Fannie Wright, T. C. Memo. 2023-153, filed 12/27/23, is a disabled licensed practical nurse, whose late husband’s withholdings paid most of the taxes they owed. The problem was that for two of the three (count ’em, three) years at issue, Fannie’s SSDI was never reported, nor some “nominal” interest, so the SNOD covered those years. Year Three saw the SSDI reported, but a health care individual responsibility payment didn’t figure in, so late spouse’s withholdings didn’t stretch far enough.
Fannie’s trusty attorneys claim Fannie never consented to the joint returns for those years, having been deceived by late spouse.
Judge Gale: “…petitioner mistakenly conflates the grant of jurisdiction to review innocent spouse relief determinations in section 6015(e) with the conditions that she must satisfy to obtain such relief.” T. C. Memo. 2023-153, at p. 5. There was a claim for innocent spousery, a determination of the claim, and a timely petition here. As for relief, that’s another story: no joint return, no relief. But apparently that claim never gets very far.

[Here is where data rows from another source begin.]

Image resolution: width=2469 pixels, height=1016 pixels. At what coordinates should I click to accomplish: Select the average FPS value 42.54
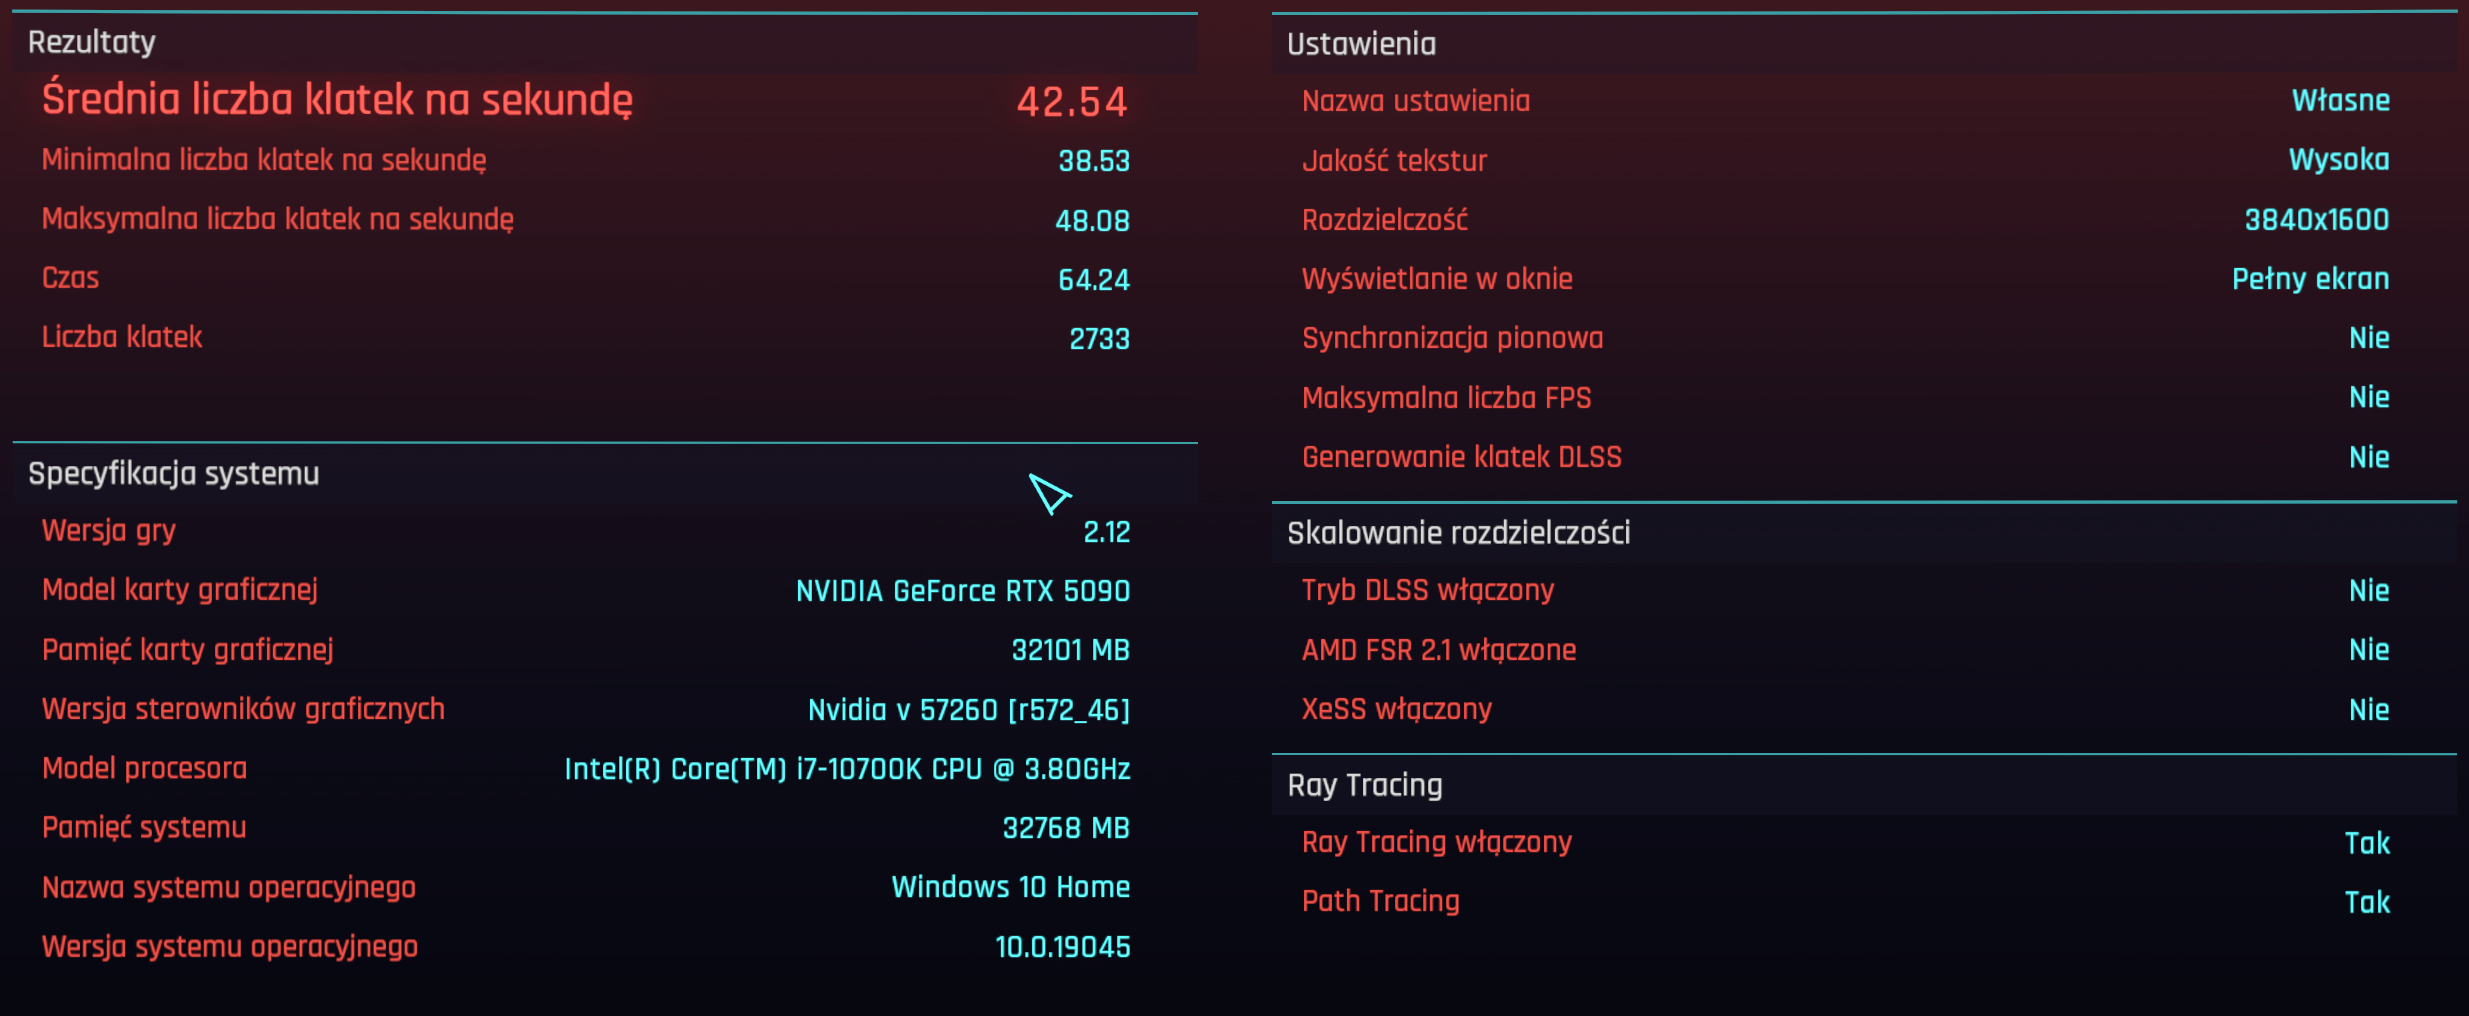point(1071,101)

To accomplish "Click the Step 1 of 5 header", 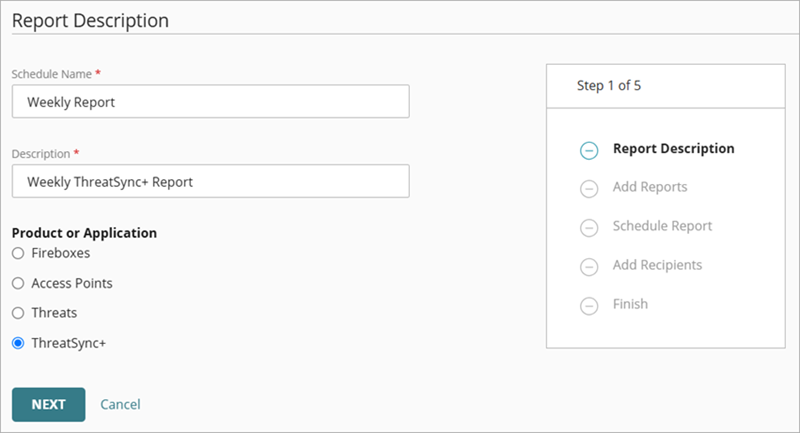I will tap(609, 86).
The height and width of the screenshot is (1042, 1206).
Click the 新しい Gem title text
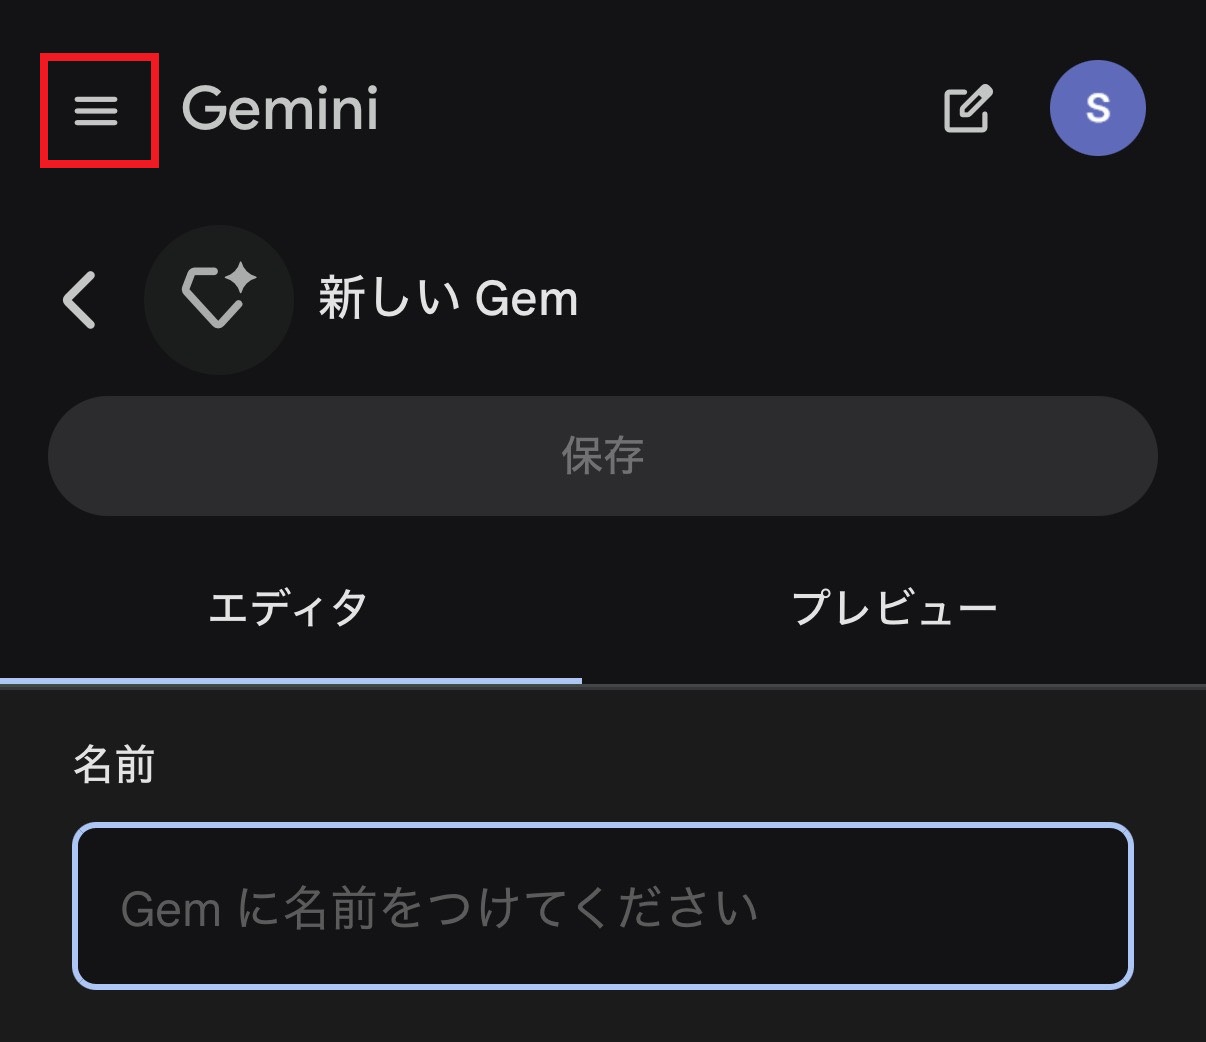[x=448, y=299]
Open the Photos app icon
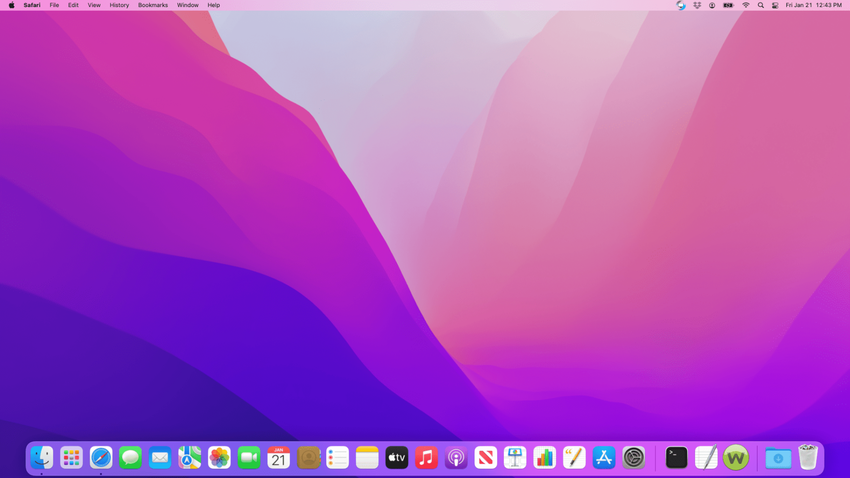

Next trusty attorneys claim invalid assessments, but this is not the place to challenge them. In Year One, Fannie and late spouse both signed Form 5564 Notice of Deficiency – Waiver. Fannie didn’t petition Year Two SNOD, so that’s gone. And Year Three was self-reported tax, but didn’t pay in full, so no SNOD; hence Fannie maybe so could fight that out in a CDP; see T. C. 2023-153, at p. 6, footnote 5 for that.
Getting to the point, all the items are Fannie’s. There’s no question about the SSDI. As to the “nominal” interest, “(T)he parties declined to present facts or arguments concerning to whom the interest income is attributable, and the notice is redacted so that we are unable to make the determination. Petitioner having failed to show the interest income is attributable to Mr. Wright, it follows it is attributable to her. Thus, the [ Years One and Two] deficiencies are entirely attributable to petitioner, consisting of her Social Security benefits and the interest income. She accordingly is ineligible for relief on that basis alone, and we will sustain Appeals’ determination denying relief under section 6015(b).” T. C. Memo. 2023-153, at p. 7. Ditto Section 6015(c).
So Section 6015(b) and Section 6015(c) relief are out. And because no obligation of the late non-requesting spouse remains, no equitable relief.
Edited to add, 12/28/23: Before anyone yells “what about hardship?” note this is a standalone. So far, no NFTL or NITL, so hardship is saved for a CDP.